■ Information given ■

========================

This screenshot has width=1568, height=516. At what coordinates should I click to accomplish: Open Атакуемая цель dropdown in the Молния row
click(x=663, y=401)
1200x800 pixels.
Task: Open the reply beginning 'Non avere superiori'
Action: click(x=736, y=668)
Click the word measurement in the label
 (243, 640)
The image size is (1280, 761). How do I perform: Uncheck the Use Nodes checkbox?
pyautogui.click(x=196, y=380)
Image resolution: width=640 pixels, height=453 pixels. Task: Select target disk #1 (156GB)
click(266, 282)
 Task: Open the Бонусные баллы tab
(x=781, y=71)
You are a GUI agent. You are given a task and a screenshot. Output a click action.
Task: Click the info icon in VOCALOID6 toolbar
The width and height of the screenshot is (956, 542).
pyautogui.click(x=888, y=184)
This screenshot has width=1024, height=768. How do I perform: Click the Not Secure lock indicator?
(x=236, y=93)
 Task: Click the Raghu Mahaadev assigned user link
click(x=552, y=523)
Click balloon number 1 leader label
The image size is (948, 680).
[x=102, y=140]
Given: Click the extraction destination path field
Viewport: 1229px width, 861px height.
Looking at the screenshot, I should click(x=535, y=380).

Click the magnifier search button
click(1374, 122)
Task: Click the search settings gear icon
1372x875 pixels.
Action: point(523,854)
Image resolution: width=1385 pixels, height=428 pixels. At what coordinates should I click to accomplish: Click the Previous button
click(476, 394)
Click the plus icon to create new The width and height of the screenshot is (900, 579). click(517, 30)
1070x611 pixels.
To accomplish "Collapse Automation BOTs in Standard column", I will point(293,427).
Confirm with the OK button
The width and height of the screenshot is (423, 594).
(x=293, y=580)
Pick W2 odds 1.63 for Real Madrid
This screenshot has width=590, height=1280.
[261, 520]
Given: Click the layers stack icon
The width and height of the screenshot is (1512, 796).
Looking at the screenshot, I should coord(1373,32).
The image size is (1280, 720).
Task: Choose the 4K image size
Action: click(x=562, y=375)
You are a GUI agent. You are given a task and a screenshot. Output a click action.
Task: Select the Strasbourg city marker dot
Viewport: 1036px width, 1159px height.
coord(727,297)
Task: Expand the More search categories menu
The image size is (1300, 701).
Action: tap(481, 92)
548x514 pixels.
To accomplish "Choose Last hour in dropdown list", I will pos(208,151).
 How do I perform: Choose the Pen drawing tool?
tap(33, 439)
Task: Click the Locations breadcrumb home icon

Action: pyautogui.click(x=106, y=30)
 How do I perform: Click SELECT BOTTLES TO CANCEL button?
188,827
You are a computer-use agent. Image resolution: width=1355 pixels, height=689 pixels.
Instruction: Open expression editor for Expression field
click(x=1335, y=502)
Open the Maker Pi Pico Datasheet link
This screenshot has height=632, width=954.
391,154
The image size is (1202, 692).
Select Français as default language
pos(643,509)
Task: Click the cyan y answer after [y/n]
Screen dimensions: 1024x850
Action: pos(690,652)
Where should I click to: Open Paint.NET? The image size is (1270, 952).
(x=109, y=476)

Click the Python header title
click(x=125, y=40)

========================

■ What the exercise asks ■
Reproduce the records above word for word, starting at the first line and ending at the line that contains "Action: point(523,854)", including both.

■ In response ■
This screenshot has width=1568, height=516. At what coordinates should I click to accomplish: Open Атакуемая цель dropdown in the Молния row
click(x=663, y=401)
1200x800 pixels.
Task: Open the reply beginning 'Non avere superiori'
Action: click(x=736, y=668)
Click the word measurement in the label
 (243, 640)
The image size is (1280, 761). How do I perform: Uncheck the Use Nodes checkbox?
pyautogui.click(x=196, y=380)
Image resolution: width=640 pixels, height=453 pixels. Task: Select target disk #1 (156GB)
click(266, 282)
 Task: Open the Бонусные баллы tab
(x=781, y=71)
You are a GUI agent. You are given a task and a screenshot. Output a click action.
Task: Click the info icon in VOCALOID6 toolbar
The width and height of the screenshot is (956, 542).
pyautogui.click(x=888, y=184)
This screenshot has width=1024, height=768. How do I perform: Click the Not Secure lock indicator?
(x=236, y=93)
 Task: Click the Raghu Mahaadev assigned user link
click(x=552, y=523)
Click balloon number 1 leader label
The image size is (948, 680).
[x=102, y=140]
Given: Click the extraction destination path field
Viewport: 1229px width, 861px height.
Looking at the screenshot, I should click(x=535, y=380).

Click the magnifier search button
click(1374, 122)
Task: Click the search settings gear icon
1372x875 pixels.
Action: point(523,854)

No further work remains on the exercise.